Systemax offers IT products through several brands including TigerDirect, CompUSA, Circuit City, MISCO, WStore and Global Industrial. In its most recent quarter ended June 30, Systemax earned $15.6 million on $872.2 million in sales, compared to earnings of $9.5 million on $805.9 million in the year-ago quarter.

"Systemax has built a unique web-centric, multi-channel retail model featuring distinctive consumer brands," said Sprosty in a statement. "I'm excited for the opportunity to take the technology products business to a new level."

In May, Systemax accepted the resignation of Fiorentino, a few weeks after it announced it intended to terminate his employment contract.

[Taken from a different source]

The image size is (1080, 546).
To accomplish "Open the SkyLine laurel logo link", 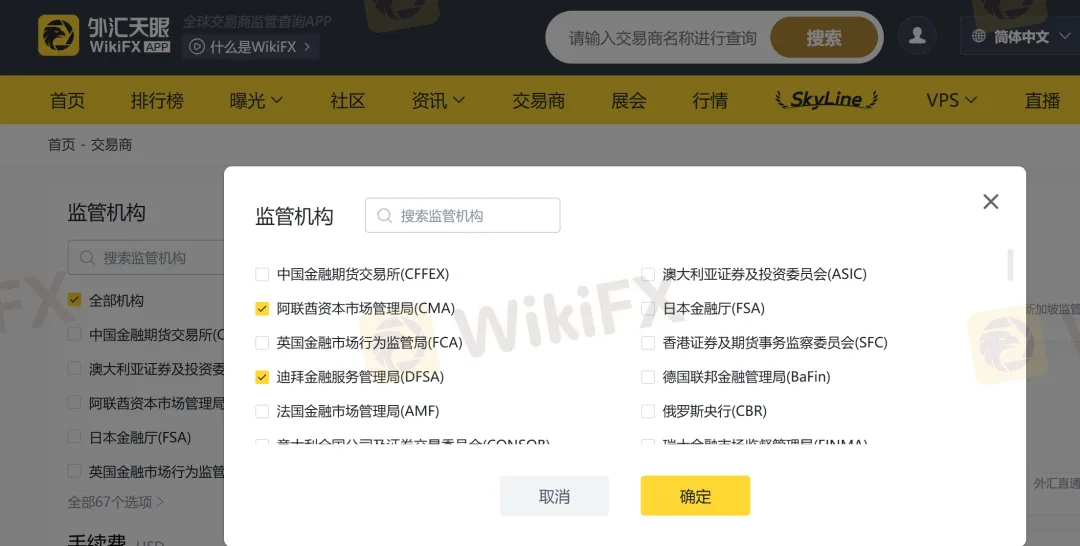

The company also reached an agreement to recoup $11 million in assets from Fiorentino, including 1.1 million shares owned by Fiorentino and 4480,000 in cash.
After a whistleblower's claims, Systemax conducted an internal investigation and reached a settlement with the Securities and Exchange Commission about its findings of the improper rebate allegations.

"The matters investigated occurred over a number of years, did not have a material impact on Systemax's previously reported financial results in any reporting period, and were limited to the company's Miami operations," Systemax reported in May.